Data entries
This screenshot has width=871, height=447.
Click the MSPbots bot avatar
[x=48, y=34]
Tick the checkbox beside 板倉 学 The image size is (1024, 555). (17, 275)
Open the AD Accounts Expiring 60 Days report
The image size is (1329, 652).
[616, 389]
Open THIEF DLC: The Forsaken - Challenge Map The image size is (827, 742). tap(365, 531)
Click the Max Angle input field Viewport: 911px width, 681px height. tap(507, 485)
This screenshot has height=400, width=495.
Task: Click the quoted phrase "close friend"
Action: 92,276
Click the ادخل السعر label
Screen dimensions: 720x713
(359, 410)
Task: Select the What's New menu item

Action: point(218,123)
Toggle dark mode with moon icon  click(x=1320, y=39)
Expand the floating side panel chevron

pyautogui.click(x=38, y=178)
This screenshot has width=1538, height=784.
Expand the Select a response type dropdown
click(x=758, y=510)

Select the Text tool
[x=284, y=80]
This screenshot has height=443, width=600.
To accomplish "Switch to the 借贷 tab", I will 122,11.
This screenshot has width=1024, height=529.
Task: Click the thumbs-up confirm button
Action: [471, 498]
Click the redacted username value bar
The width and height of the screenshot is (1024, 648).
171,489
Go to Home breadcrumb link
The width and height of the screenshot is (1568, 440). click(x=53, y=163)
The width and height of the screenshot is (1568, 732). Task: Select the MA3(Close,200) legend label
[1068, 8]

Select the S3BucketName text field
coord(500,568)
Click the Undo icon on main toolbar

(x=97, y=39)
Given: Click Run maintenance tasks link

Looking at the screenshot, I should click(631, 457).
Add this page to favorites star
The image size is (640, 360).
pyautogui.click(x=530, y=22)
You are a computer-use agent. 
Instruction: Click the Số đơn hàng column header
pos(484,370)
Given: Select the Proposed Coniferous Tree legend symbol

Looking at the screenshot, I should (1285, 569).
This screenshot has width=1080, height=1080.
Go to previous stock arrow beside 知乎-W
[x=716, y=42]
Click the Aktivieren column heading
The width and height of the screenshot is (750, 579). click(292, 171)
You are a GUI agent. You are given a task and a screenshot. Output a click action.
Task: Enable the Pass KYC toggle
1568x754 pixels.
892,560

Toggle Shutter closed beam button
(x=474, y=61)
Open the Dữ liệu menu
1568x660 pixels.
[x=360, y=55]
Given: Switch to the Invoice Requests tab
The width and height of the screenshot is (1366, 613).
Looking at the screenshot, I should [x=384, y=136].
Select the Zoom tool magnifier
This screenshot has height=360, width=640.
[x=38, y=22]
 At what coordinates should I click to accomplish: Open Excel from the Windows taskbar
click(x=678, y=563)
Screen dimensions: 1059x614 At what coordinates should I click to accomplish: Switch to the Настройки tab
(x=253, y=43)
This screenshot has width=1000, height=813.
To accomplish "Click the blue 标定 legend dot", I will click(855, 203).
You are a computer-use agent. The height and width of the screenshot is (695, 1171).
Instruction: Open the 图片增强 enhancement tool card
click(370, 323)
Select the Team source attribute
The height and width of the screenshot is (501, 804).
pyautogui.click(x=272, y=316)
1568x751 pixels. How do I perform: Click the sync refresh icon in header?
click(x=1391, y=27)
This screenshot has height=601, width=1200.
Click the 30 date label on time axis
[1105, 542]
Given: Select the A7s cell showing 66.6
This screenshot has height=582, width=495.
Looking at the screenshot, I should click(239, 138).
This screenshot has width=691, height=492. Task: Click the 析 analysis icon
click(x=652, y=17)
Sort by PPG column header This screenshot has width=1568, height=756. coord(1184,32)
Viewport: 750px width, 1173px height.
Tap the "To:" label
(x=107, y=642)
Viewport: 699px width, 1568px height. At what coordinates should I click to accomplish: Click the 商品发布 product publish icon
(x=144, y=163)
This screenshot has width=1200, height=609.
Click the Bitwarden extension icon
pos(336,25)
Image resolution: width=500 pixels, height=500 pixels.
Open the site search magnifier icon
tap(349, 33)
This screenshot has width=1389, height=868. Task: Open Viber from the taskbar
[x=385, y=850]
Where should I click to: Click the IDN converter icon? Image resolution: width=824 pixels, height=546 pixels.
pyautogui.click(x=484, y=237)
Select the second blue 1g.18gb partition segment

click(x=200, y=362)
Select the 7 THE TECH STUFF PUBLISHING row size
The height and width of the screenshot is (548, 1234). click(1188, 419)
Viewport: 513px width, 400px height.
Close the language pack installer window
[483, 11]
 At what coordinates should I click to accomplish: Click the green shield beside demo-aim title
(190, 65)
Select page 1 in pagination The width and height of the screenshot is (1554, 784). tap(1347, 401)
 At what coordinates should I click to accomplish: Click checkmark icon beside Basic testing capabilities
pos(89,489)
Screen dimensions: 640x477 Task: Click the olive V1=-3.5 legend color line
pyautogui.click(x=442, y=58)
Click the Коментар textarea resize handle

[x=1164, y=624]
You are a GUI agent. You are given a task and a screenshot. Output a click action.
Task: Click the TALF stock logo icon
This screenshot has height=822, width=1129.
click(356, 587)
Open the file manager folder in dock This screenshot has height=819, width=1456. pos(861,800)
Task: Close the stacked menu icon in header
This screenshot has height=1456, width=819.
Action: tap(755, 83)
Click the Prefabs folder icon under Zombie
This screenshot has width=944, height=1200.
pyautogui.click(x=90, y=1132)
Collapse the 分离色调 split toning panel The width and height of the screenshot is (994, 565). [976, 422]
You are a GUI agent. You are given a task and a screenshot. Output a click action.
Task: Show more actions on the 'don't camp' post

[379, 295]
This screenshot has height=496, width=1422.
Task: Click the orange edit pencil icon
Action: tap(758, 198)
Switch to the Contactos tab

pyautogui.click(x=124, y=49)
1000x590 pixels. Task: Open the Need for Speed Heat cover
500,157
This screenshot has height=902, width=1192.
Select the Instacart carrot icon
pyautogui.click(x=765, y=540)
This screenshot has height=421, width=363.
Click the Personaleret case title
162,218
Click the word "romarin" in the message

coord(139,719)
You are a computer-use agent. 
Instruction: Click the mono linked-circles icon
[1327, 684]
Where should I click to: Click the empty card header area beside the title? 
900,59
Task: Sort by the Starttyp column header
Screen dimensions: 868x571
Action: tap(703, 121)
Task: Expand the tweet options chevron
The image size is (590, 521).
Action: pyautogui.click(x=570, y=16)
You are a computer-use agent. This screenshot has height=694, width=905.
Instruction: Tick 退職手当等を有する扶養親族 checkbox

## The task
Return the entries above exactly, each one complete.

## Response to the exercise
This screenshot has width=871, height=447.
Click the MSPbots bot avatar
[x=48, y=34]
Tick the checkbox beside 板倉 学 The image size is (1024, 555). (17, 275)
Open the AD Accounts Expiring 60 Days report
The image size is (1329, 652).
[616, 389]
Open THIEF DLC: The Forsaken - Challenge Map The image size is (827, 742). tap(365, 531)
Click the Max Angle input field Viewport: 911px width, 681px height. tap(507, 485)
This screenshot has height=400, width=495.
Task: Click the quoted phrase "close friend"
Action: 92,276
Click the ادخل السعر label
Screen dimensions: 720x713
(359, 410)
Task: Select the What's New menu item

Action: point(218,123)
Toggle dark mode with moon icon  click(x=1320, y=39)
Expand the floating side panel chevron

pyautogui.click(x=38, y=178)
This screenshot has width=1538, height=784.
Expand the Select a response type dropdown
click(x=758, y=510)

Select the Text tool
[x=284, y=80]
This screenshot has height=443, width=600.
To accomplish "Switch to the 借贷 tab", I will 122,11.
This screenshot has width=1024, height=529.
Task: Click the thumbs-up confirm button
Action: [471, 498]
Click the redacted username value bar
The width and height of the screenshot is (1024, 648).
171,489
Go to Home breadcrumb link
The width and height of the screenshot is (1568, 440). click(x=53, y=163)
The width and height of the screenshot is (1568, 732). Task: Select the MA3(Close,200) legend label
[1068, 8]

Select the S3BucketName text field
coord(500,568)
Click the Undo icon on main toolbar

(x=97, y=39)
Given: Click Run maintenance tasks link

Looking at the screenshot, I should click(631, 457).
Add this page to favorites star
The image size is (640, 360).
pyautogui.click(x=530, y=22)
You are a computer-use agent. 
Instruction: Click the Số đơn hàng column header
pos(484,370)
Given: Select the Proposed Coniferous Tree legend symbol

Looking at the screenshot, I should (1285, 569).
This screenshot has width=1080, height=1080.
Go to previous stock arrow beside 知乎-W
[x=716, y=42]
Click the Aktivieren column heading
The width and height of the screenshot is (750, 579). click(292, 171)
You are a GUI agent. You are given a task and a screenshot. Output a click action.
Task: Enable the Pass KYC toggle
1568x754 pixels.
892,560

Toggle Shutter closed beam button
(x=474, y=61)
Open the Dữ liệu menu
1568x660 pixels.
[x=360, y=55]
Given: Switch to the Invoice Requests tab
The width and height of the screenshot is (1366, 613).
Looking at the screenshot, I should [x=384, y=136].
Select the Zoom tool magnifier
This screenshot has height=360, width=640.
[x=38, y=22]
 At what coordinates should I click to accomplish: Open Excel from the Windows taskbar
click(x=678, y=563)
Screen dimensions: 1059x614 At what coordinates should I click to accomplish: Switch to the Настройки tab
(x=253, y=43)
This screenshot has width=1000, height=813.
To accomplish "Click the blue 标定 legend dot", I will click(855, 203).
You are a computer-use agent. The height and width of the screenshot is (695, 1171).
Instruction: Open the 图片增强 enhancement tool card
click(370, 323)
Select the Team source attribute
The height and width of the screenshot is (501, 804).
pyautogui.click(x=272, y=316)
1568x751 pixels. How do I perform: Click the sync refresh icon in header?
click(x=1391, y=27)
This screenshot has height=601, width=1200.
Click the 30 date label on time axis
[1105, 542]
Given: Select the A7s cell showing 66.6
This screenshot has height=582, width=495.
Looking at the screenshot, I should click(239, 138).
This screenshot has width=691, height=492. Task: Click the 析 analysis icon
click(x=652, y=17)
Sort by PPG column header This screenshot has width=1568, height=756. coord(1184,32)
Viewport: 750px width, 1173px height.
Tap the "To:" label
(x=107, y=642)
Viewport: 699px width, 1568px height. At what coordinates should I click to accomplish: Click the 商品发布 product publish icon
(x=144, y=163)
This screenshot has width=1200, height=609.
Click the Bitwarden extension icon
pos(336,25)
Image resolution: width=500 pixels, height=500 pixels.
Open the site search magnifier icon
tap(349, 33)
This screenshot has width=1389, height=868. Task: Open Viber from the taskbar
[x=385, y=850]
Where should I click to: Click the IDN converter icon? Image resolution: width=824 pixels, height=546 pixels.
pyautogui.click(x=484, y=237)
Select the second blue 1g.18gb partition segment

click(x=200, y=362)
Select the 7 THE TECH STUFF PUBLISHING row size
The height and width of the screenshot is (548, 1234). click(1188, 419)
Viewport: 513px width, 400px height.
Close the language pack installer window
[483, 11]
 At what coordinates should I click to accomplish: Click the green shield beside demo-aim title
(190, 65)
Select page 1 in pagination The width and height of the screenshot is (1554, 784). tap(1347, 401)
 At what coordinates should I click to accomplish: Click checkmark icon beside Basic testing capabilities
pos(89,489)
Screen dimensions: 640x477 Task: Click the olive V1=-3.5 legend color line
pyautogui.click(x=442, y=58)
Click the Коментар textarea resize handle

[x=1164, y=624]
You are a GUI agent. You are given a task and a screenshot. Output a click action.
Task: Click the TALF stock logo icon
This screenshot has height=822, width=1129.
click(356, 587)
Open the file manager folder in dock This screenshot has height=819, width=1456. pos(861,800)
Task: Close the stacked menu icon in header
This screenshot has height=1456, width=819.
Action: tap(755, 83)
Click the Prefabs folder icon under Zombie
This screenshot has width=944, height=1200.
pyautogui.click(x=90, y=1132)
Collapse the 分离色调 split toning panel The width and height of the screenshot is (994, 565). [976, 422]
You are a GUI agent. You are given a task and a screenshot. Output a click action.
Task: Show more actions on the 'don't camp' post

[379, 295]
This screenshot has height=496, width=1422.
Task: Click the orange edit pencil icon
Action: tap(758, 198)
Switch to the Contactos tab

pyautogui.click(x=124, y=49)
1000x590 pixels. Task: Open the Need for Speed Heat cover
500,157
This screenshot has height=902, width=1192.
Select the Instacart carrot icon
pyautogui.click(x=765, y=540)
This screenshot has height=421, width=363.
Click the Personaleret case title
162,218
Click the word "romarin" in the message

coord(139,719)
You are a computer-use agent. 
Instruction: Click the mono linked-circles icon
[1327, 684]
Where should I click to: Click the empty card header area beside the title? 
900,59
Task: Sort by the Starttyp column header
Screen dimensions: 868x571
Action: tap(703, 121)
Task: Expand the tweet options chevron
The image size is (590, 521).
Action: pyautogui.click(x=570, y=16)
You are a computer-use agent. This screenshot has height=694, width=905.
Instruction: Tick 退職手当等を有する扶養親族 checkbox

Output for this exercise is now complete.